MA: I think the hardest part is that we’re still in this state of uncertainty; this idea of new variants, the rates of New York aren’t decreasing like I’d like to see and, personally, my kids are still doing largely remote schooling, so it’s hard to actually plan a path forward when there is so much uncertainty. But I do see that telehealth is here to stay. It’s been an incredible opportunity for people to have access to care, to eliminate logistical barriers for people getting care and I think that even if we move our operations back on site, many patients will want to continue to do telehealth and so it will be part of what we do. And while I want to make sure we’re onsite and I realize that sense of community that we’ve lost, I think this ability to work remotely has huge advantages, and particularly talking as a woman in terms of work-life balance and the extra time we have without the commute. Thinking about physician wellness, having a hybrid model is going to make sense for a lot of people. So we’ve been thinking about offering opportunities, if the clinical responsibilities allow people to work remotely, having some flexibility, but also maybe having certain community days were we ask for everyone to get on site so we can deliberately reconnect.
Communications: How did you come to medicine? Why psychiatry as a specialty, and then how did you get involved in being a leader of training?
MA: My mother suffered from depression, and I saw early on the devastating effects of mental illness and felt a real passion to help people that suffer from these illnesses, so I think that’s what first sparked my interest in psychiatry. My mother was a nurse, and when I was a little kid I would say, when I grow up I want to be a nurse and she said, No, you’re going to be a doctor. And my dad was a fifth grade schoolteacher, so I would intermittently fluctuate between going to be a teacher and going to be a doctor. So I love how my job combines both of these roles.

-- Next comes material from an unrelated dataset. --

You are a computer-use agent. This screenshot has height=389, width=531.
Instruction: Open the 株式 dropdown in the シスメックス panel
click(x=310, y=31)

Communications: I’ve heard you in meetings and been so impressed with your empathy, generally, but specifically around issues of racism, diversity and inclusion; you're very sensitive in those areas and it's very clear they mean a lot to you. How do you think about the issue of diversity? About women in leadership roles? Do you have a grand plan for change, or do you take opportunities and make it happen?
MA: Well, I think this gets back to one of your other questions about models and mentors. Dr. Maria Oquendo, who was the training director before I stepped into this leadership role, really was a wonderful model of that, and she firmly believed and still believes in supporting and mentoring underrepresented students and supporting diversity, and she basically said you have to push the system, this has to be a priority, and you make it happen. And so I think that I learned a lot from that experience, and it has been incredibly rewarding to see the evolution of our residency program in terms of our current resident classes.
Communications: I was looking at the incoming residents -- at their pictures and their backgrounds, and they're very diverse in many different ways, even in terms of the schools they went to -- from public to Ivy League universities.
MA: Yeah, thank you. I'm really excited about that.
Communications: Thank you so much for spending time with us.